Tra pochi giorni ci sarà il lancio di Derev, una piattaforma web che favorisce la partecipazione, la condivisione di informazioni ed idee in un’ottica di democrazia partecipativa. Su Derev si può presentare un proprio programma o progetto, raccogliere e discutere idee, cercare sostenitori, finanziamenti, solidarietà. Il concetto di democrazia partecipativa e i suoi strumenti digitali sembra si stiano diffondendo a pieno ritmo in Europa ed anche in Italia. Ma veniamo al nome: Derev è un bisillabo che sembra senza significato, ma basta guardare il sito cui fa riferimento per svelare l’arcano: de revolutione. Derev è infatti diminutivo della forma latina composta dalla particella de unita al caso ablativo singolare che significa “sulla rivoluzione”, “argomentare circa la rivoluzione”. Il riferimento è molto audace: il nome per esteso può infatti dire che con questo strumento si possono fare rivoluzioni, come può anche suggerire che sul sito c’è tutto quanto bisogna sapere sul concetto di rivoluzione, “per trasformare le tue migliori idee in rivoluzione, allo scopo di migliorare concretamente il mondo in cui viviamo”. Il tema comunque lo si prenda è la rivoluzione, una parola che ha il sapore della sfida, della rottura, della battaglia, dell’insorgere contro qualcosa che non va più bene. Fare e produrre rivoluzione, trasformare drasticamente quello che non va, è proprio l’intento dell’autore di questa piattaforma, il giovanissimo Roberto Esposito, blogger, autore di startup, innovatore, guerriero del web: si parla di lui come di un ragazzo prodigio, e di Derev come della “start up campana”.

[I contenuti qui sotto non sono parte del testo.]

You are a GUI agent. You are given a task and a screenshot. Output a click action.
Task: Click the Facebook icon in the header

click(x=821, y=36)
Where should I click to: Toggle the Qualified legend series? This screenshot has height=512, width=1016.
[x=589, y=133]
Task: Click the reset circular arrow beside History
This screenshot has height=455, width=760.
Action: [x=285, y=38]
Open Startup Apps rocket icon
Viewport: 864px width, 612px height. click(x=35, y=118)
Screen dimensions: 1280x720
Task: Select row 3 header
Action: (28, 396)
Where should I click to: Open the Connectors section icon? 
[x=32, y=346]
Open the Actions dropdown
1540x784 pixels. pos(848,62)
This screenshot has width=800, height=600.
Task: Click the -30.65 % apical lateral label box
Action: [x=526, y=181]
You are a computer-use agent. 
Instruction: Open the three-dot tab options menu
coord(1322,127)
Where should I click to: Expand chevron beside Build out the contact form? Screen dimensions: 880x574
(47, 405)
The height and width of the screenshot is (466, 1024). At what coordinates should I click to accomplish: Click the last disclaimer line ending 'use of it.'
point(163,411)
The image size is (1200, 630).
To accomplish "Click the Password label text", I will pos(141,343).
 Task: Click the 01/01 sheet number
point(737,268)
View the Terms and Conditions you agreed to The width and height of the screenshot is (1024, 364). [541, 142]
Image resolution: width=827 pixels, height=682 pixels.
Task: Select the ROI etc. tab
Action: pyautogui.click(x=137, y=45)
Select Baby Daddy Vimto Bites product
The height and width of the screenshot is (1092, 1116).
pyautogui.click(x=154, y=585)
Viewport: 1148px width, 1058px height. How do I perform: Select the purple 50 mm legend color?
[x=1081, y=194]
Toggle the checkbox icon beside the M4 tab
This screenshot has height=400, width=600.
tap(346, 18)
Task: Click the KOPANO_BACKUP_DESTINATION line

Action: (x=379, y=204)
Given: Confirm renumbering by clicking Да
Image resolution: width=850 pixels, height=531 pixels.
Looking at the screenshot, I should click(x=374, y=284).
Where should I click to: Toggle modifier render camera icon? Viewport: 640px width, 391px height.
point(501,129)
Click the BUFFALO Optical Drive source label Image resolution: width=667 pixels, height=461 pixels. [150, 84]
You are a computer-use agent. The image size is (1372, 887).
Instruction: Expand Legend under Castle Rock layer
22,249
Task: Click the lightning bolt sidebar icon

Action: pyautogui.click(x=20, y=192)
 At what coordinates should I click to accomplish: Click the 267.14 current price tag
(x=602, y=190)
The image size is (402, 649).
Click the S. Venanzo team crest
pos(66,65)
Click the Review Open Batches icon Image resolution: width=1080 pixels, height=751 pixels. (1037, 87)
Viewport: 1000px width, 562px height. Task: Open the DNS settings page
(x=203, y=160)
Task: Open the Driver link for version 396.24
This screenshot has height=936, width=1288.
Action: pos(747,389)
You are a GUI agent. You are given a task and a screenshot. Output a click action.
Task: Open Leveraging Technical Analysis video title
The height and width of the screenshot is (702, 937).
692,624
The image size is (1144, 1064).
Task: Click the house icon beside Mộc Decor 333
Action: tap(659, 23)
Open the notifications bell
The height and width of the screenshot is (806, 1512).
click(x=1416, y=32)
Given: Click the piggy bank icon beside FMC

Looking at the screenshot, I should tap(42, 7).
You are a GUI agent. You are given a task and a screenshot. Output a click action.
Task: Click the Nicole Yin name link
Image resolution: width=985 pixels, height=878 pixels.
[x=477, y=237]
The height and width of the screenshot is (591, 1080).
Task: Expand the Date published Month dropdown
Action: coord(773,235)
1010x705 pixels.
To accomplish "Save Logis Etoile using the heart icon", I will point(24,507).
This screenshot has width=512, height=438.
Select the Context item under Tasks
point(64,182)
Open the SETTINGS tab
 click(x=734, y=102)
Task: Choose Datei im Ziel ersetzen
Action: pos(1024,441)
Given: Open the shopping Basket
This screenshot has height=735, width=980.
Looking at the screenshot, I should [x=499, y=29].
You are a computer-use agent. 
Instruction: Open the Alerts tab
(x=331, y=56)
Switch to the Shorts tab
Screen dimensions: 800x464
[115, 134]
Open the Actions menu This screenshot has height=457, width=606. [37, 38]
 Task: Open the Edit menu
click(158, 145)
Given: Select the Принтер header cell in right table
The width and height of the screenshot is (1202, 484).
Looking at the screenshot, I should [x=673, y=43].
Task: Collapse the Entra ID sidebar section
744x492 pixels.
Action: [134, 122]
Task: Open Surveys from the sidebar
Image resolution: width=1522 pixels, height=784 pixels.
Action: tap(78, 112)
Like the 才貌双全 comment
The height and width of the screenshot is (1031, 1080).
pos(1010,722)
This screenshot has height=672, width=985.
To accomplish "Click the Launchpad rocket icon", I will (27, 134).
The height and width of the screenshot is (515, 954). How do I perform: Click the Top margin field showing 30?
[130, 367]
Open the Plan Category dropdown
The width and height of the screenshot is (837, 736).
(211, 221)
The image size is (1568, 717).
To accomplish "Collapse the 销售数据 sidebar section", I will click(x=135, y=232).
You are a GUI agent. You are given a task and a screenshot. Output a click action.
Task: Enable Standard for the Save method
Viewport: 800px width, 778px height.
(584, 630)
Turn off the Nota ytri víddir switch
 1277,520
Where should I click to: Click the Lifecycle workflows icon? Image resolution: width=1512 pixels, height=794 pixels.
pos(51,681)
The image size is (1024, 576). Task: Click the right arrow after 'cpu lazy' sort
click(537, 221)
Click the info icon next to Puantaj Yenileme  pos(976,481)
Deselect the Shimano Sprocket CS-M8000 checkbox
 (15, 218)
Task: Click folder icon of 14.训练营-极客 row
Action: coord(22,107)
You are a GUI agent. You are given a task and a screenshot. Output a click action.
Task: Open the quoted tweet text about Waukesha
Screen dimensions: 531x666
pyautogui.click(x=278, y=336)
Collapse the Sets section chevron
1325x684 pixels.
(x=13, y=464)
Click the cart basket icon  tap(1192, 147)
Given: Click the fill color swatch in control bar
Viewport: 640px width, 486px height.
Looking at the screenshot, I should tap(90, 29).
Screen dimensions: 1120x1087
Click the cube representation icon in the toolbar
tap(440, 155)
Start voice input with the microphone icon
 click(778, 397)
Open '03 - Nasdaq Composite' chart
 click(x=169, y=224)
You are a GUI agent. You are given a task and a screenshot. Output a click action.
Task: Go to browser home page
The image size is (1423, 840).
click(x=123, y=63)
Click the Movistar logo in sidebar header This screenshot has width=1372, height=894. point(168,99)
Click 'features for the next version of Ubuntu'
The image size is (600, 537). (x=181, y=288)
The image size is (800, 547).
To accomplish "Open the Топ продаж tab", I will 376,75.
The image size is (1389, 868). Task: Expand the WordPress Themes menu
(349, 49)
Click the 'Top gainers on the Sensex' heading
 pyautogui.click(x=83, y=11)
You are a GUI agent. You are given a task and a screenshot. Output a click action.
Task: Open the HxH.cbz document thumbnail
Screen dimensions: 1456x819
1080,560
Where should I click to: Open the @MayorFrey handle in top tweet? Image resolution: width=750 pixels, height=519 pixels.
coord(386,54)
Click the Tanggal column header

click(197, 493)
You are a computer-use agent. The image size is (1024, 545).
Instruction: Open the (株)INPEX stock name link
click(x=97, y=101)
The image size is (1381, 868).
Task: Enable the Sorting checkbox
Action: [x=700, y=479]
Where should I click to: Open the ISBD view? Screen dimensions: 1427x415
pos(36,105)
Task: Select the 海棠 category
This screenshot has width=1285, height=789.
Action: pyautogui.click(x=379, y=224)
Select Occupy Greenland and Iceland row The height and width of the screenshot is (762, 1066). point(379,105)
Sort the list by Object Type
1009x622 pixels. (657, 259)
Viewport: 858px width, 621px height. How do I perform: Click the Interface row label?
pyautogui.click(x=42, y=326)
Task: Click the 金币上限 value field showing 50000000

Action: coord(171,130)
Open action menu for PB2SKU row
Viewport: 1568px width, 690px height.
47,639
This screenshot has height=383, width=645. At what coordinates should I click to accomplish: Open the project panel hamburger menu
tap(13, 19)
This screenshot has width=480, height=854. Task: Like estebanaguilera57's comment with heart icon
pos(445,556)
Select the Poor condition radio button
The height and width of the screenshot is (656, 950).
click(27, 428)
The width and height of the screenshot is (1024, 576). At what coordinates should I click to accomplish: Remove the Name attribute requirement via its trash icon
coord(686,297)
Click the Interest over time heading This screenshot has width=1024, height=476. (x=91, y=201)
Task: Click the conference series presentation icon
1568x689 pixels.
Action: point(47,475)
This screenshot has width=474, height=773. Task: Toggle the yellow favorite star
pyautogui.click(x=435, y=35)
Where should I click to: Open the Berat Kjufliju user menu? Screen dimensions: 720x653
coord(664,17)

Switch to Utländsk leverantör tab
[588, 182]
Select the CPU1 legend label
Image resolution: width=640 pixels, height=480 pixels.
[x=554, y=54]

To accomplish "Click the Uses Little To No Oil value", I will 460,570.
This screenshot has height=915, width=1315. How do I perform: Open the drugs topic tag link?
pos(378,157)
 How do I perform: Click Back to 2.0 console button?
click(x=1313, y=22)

Secondo quanto il nome promette – un po’ meno il suo diminutivo Derev, che vince però la corsa della facilità di digitazione e di ricordo spontaneo – sentiremo parlare di rivoluzioni; la scelta del complemento di argomento (de + ablativo, come per l’opera De Vulgari Eloquentia di Dante) porta in quella direzione. E ci si augura anche che ne vedremo, di rivoluzioni.